## MATERIAL FOR THE TASK
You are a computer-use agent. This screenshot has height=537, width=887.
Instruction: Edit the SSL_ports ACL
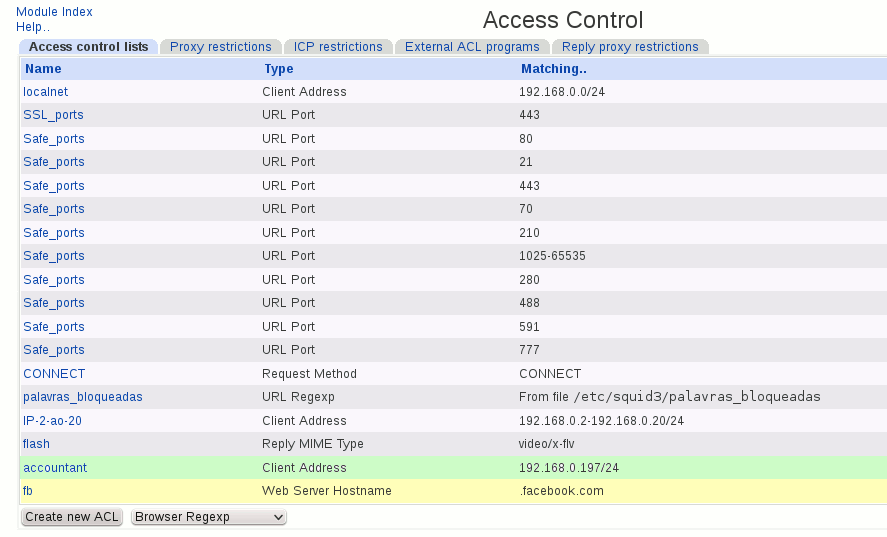[53, 115]
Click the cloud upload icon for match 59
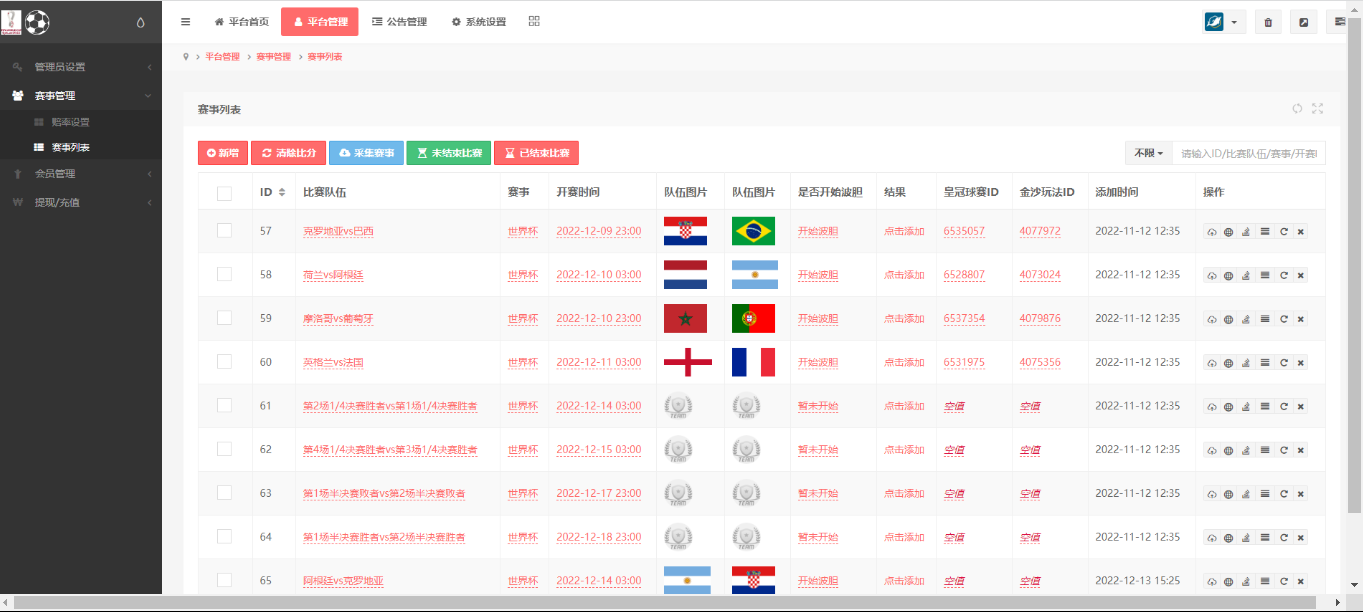Viewport: 1363px width, 612px height. (1212, 319)
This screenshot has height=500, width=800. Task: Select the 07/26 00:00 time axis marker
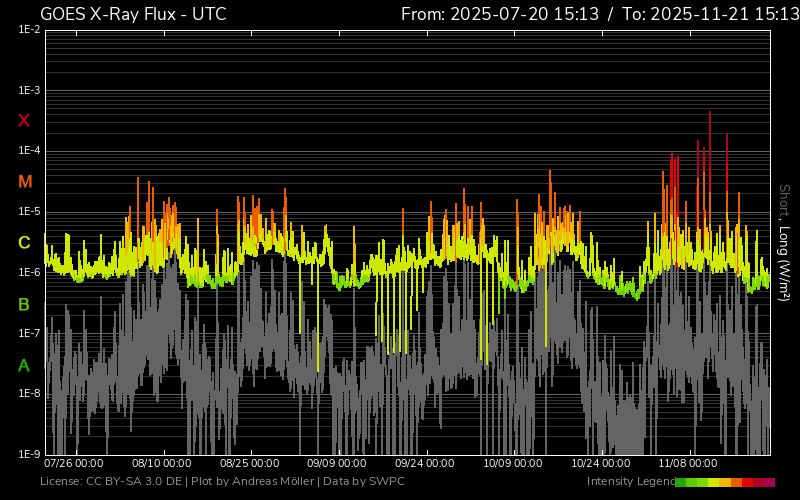tap(74, 464)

## AIM OF THE TASK
Copy out, without any pictures, the lines of the records above from the one containing "Instruction: Edit the SSL_ports ACL" through the final line, both ends included.

## EXERCISE ANSWER
Instruction: Edit the SSL_ports ACL
[53, 115]
Click the cloud upload icon for match 59
Viewport: 1363px width, 612px height. (1212, 319)
This screenshot has height=500, width=800. Task: Select the 07/26 00:00 time axis marker
tap(74, 464)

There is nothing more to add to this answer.